4. Il ressort de l’acte authentique en litige du 28 février 2024 que la constitution des servitudes a été consentie par la commune de Courchevel moyennant une indemnité de 2 412 800 (deux millions quatre cent douze mille huit cents) euros qui lui a été versée le jour même. Par ailleurs, par une délibération n°164-2025 du 1er juillet 2025, le conseil municipal de la commune de Courchevel a réitéré son autorisation donnée au maire de signer l’acte authentique pour établir les servitudes en cause. La demande d’annulation de l’acte authentique du 28 février 2024 que Mme B souhaite former devant le tribunal judiciaire d’Albertville aurait pour effet, en cas de succès, de priver la commune de cette indemnité, qu’elle devra rembourser. Aucun élément du dossier ne permet de considérer qu’un nouvel acte authentique permettrait à la commune d’obtenir à nouveau une telle indemnité.
5. Les éléments avancés par Mme B pour justifier de l’intérêt de l’action selon lesquels le maire ne disposait plus, à la date de la décision attaquée, de l’habilitation conférée par la délibération n° 59-2021 du 24 mars 2021, tout comme l’accusation qu’elle porte, et qu’elle n’établit en rien, selon laquelle l’acte authentique du 28 février 2024 rend la commune de Courchevel « complice de la délivrance d’un permis de construire de régularisation obtenu par voie frauduleuse » sont sans lien avec l’intérêt pour la commune de demander l’annulation de l’acte du 28 février 2024.

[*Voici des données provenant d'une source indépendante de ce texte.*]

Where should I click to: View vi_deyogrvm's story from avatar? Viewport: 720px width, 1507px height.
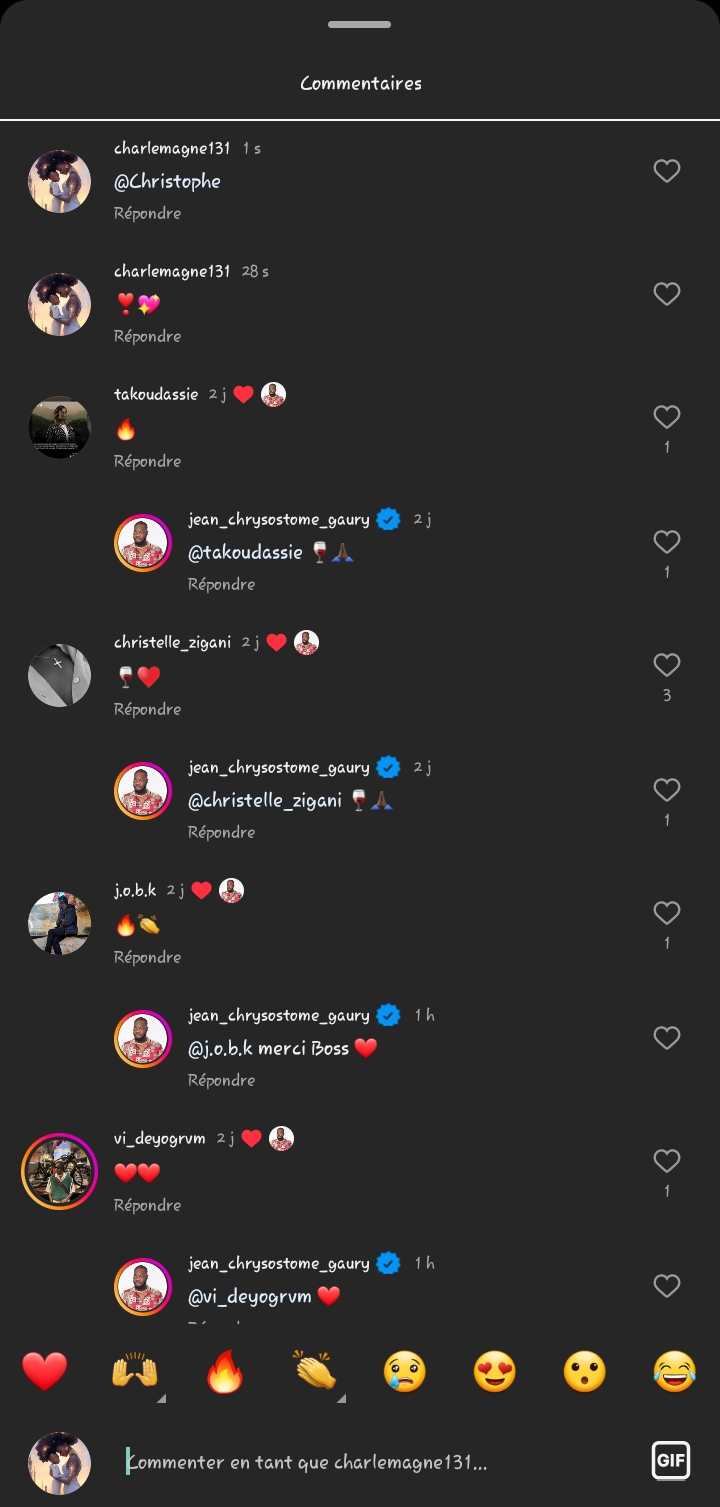pos(59,1171)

6. Il ressort de l’ensemble de ce qui précède que quelles que soient les chances de succès de l’action judiciaire que Mme B souhaite engager au nom de la commune de Courchevel, celle-ci ne présente pas un intérêt pour cette dernière. Il y a lieu, par suite, sans qu’il soit nécessaire de se prononcer sur sa qualité de contribuable de la commune de Courchevel, de rejeter la demande d’autorisation présentée par Mme B.
D E C I D E :
Article 1er : La demande d’autorisation de Mme B est rejetée.
Article 2 : La présente décision sera notifiée à Mme A B et à la commune de Courchevel.
Copie en sera adressée, pour information, à la préfète de la Savoie.
Délibéré en formation administrative à laquelle étaient présents :
M. Thierry, président rapporteur
Mme Beytout, première conseillère,
Mme Galtier, première conseillère.
Fait à Grenoble le 26 août 2025.
Le président,
P. ThierryL’assesseure la plus ancienne,
E. Beytout
L’assesseure,
F. Galtier
En application de l’article R. 2132-3 du code général des collectivités territoriales, cette décision administrative peut être contestée devant le Conseil d’Etat par un pourvoi formé, à peine de déchéance, dans le mois qui suit sa notification.